71 Years Ago Today, Stalin Deported the Finns and Ingermanlanders from Around Leningrad


Paul Goble

            Staunton, May 21 – Two of the most truly “punished peoples” of Soviet times but ones that are left off many such lists are the ethnic Finns and Ingermanlanders who lived in the northwestern portion of the USSR near Finland. But if the Finns ultimately had a country to go do, the Ingermanlanders have suffered from the first years of Soviet power up to now.

            Today is an appropriate anniversary to remember their travails.  On May 21, 1947, the Soviet interior ministry issued secret decree No. 00544 “On Measures to Move from the City of Leningrad and Leningrad Oblast persons of Finnish nationality and Ingermanlanders repatriated from Finland” (freeingria.org/2018/05/21-maya-1947-goda-vyshel-pechalno-izvestnyj-sekretnyj-prikaz-sovetskogo-mvd-o-vysylke-iz-leningrada-i-leningradskoj-oblasti-ingermanlandskih-finnov/).

            At the time of the first Soviet census in 1926, approximately 130,000 people declared themselves to be Ingermanlanders, but as a result of repressions in the 1930s and early 1940s, their number fell to less than 30,000 – even before they were deported as a result of the 1947 decree. 

            At the conclusion of World War II, the Ingermanlanders were briefly allowed to return to their immemorial homes but that didn’t last.

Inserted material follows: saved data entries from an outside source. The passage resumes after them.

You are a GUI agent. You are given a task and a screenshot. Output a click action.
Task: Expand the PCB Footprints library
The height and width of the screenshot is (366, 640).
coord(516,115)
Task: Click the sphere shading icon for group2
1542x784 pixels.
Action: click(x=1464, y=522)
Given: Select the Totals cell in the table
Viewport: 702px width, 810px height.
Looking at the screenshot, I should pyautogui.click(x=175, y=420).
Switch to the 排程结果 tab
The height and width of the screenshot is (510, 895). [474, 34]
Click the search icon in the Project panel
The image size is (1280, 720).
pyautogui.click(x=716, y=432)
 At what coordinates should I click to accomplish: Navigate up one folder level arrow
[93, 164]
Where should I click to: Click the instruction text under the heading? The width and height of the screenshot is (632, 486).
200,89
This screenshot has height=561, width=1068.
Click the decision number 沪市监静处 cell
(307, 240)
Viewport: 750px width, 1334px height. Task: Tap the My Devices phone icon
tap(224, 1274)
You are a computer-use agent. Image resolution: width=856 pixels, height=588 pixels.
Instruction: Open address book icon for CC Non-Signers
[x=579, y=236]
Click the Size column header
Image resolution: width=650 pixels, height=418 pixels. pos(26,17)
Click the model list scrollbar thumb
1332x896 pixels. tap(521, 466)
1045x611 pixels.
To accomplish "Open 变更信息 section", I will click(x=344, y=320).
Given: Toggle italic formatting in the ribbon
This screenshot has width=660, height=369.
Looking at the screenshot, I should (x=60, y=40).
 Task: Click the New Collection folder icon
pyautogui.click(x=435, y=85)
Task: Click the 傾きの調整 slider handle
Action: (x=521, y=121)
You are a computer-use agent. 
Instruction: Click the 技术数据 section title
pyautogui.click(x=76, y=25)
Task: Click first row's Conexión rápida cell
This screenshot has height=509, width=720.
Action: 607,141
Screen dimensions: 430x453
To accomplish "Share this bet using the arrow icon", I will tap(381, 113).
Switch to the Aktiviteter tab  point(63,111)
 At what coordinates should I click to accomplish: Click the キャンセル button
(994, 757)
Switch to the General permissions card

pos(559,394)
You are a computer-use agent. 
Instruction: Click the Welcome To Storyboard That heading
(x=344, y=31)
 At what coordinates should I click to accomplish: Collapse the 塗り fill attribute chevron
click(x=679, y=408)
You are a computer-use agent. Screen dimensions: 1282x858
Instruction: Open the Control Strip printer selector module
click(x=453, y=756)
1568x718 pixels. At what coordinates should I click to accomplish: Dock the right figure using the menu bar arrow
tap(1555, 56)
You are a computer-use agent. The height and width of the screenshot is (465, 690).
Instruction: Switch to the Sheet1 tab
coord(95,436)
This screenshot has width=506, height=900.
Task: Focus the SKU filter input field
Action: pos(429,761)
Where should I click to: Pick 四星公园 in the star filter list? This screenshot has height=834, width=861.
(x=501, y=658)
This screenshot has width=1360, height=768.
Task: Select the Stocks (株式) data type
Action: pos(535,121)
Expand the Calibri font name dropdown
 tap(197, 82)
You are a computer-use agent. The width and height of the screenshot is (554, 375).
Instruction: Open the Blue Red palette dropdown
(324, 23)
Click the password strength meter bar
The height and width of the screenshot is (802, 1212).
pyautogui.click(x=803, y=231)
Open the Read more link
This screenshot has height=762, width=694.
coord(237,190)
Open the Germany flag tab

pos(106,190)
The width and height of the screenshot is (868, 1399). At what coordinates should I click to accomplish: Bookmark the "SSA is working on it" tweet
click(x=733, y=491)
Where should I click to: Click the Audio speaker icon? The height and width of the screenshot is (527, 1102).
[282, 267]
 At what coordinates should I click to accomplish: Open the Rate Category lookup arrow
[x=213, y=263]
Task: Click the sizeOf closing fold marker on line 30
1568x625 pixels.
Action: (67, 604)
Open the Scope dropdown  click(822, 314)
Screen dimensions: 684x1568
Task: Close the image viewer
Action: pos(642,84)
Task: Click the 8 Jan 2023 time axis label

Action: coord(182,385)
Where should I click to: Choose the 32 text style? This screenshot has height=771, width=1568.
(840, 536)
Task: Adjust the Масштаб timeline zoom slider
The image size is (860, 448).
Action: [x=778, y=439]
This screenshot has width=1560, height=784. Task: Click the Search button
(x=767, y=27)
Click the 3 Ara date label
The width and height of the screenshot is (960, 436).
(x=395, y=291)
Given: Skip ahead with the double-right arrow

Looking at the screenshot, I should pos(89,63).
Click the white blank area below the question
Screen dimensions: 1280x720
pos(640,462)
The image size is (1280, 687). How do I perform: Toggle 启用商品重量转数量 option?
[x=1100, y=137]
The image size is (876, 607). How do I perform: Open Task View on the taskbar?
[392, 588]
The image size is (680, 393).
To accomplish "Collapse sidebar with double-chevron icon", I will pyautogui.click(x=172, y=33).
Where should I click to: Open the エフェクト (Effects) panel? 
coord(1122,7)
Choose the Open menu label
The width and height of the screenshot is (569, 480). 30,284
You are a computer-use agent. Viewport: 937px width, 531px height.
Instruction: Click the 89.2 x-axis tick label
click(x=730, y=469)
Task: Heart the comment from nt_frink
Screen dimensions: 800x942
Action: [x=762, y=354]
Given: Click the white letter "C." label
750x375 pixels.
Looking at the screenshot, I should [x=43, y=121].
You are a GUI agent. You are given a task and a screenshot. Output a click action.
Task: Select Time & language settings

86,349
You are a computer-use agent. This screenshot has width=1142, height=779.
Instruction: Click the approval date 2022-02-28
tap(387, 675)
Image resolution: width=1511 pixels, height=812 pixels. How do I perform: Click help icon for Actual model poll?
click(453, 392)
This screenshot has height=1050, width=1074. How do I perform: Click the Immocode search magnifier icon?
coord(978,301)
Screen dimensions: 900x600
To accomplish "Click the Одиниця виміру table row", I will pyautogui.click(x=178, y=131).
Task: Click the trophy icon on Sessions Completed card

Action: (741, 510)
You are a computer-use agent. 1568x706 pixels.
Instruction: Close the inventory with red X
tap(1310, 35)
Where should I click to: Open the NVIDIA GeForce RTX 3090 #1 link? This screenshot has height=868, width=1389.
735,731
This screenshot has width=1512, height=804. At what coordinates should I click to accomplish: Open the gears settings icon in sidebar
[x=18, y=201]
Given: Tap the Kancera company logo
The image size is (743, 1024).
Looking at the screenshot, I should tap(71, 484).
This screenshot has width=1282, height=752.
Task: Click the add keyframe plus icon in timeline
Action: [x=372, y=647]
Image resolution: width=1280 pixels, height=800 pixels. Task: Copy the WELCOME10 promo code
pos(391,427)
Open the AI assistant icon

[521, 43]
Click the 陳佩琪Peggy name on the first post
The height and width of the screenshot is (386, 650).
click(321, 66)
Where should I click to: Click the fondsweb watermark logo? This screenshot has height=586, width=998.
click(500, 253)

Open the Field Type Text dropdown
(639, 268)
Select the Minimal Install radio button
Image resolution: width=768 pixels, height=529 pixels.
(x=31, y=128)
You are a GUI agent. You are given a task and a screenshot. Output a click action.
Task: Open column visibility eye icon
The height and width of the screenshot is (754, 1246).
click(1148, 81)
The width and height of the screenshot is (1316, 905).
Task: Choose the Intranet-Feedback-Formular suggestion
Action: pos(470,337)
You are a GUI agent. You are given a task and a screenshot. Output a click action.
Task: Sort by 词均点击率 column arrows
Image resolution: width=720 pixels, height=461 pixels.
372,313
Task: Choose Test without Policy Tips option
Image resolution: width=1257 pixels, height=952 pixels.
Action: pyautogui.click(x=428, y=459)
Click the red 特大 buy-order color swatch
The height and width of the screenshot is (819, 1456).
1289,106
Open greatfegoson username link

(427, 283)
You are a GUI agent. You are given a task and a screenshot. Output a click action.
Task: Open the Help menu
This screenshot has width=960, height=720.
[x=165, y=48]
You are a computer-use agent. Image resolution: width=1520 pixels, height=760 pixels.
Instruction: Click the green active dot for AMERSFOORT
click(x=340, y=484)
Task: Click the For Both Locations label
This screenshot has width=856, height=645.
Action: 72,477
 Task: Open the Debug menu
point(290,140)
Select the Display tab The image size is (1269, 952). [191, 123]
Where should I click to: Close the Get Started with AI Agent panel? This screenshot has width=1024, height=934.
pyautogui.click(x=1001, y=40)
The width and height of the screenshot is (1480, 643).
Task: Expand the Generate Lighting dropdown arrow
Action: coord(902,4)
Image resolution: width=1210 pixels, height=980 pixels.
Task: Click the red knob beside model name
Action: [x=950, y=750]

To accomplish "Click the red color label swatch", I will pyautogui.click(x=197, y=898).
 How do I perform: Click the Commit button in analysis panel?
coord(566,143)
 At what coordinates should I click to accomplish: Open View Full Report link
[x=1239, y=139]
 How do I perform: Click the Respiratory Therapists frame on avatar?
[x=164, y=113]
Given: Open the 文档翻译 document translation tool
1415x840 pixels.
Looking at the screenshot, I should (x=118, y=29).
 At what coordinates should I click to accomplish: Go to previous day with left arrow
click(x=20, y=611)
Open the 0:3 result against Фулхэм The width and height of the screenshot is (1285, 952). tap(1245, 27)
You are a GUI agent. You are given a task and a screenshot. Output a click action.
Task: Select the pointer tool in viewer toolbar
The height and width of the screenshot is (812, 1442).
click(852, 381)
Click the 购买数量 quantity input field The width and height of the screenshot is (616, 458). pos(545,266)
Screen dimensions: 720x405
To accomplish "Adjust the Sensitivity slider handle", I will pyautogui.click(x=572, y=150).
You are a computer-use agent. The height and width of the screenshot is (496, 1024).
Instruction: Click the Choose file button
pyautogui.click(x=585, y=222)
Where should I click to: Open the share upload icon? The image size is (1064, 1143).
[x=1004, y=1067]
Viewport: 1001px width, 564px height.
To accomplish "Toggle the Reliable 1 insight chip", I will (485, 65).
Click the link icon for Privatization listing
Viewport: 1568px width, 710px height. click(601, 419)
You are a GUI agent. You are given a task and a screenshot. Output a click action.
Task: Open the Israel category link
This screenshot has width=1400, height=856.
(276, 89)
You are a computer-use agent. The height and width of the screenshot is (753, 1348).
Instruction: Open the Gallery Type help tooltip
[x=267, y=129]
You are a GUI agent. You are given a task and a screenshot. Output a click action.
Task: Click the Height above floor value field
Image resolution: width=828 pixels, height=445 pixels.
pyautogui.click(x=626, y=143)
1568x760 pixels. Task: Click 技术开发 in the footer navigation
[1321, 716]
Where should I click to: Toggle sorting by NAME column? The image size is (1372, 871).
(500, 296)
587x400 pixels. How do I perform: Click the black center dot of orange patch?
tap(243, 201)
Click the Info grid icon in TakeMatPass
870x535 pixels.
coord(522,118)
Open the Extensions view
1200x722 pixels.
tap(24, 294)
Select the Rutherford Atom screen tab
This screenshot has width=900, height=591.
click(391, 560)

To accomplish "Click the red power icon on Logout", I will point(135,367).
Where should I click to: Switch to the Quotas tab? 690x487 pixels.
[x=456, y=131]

And only the death of Stalin in 1953 did any of them have the chance to return home.  But up until 1963, the Soviet government blocked most requests.  And only on June 29, 1993, did the post-Soviet government lift these restrictions.

            At present, there are only a few thousand Ingermanlanders living near St. Petersburg. They are represented by two groups, Inkerin Liito, the officially recognized one which many feel considers the policies of Stalin by working closely with the special services and the regional governments.

            The other is the Free Ingria group whose leaders have been forced into exile but which enjoys significant support among the local Ingermanlanders who show up at its demonstrations, patronize its cafes at which Ingermanland symbols are shown, and who look to Finland and Estonia for support. 

            Like other more familiar punished peoples from Soviet times, they deserve better treatment from the Russian government and more support from people around the world who care about the rights and freedoms of small ethnic groups that some representatives of larger ones believe they can trample with impunity.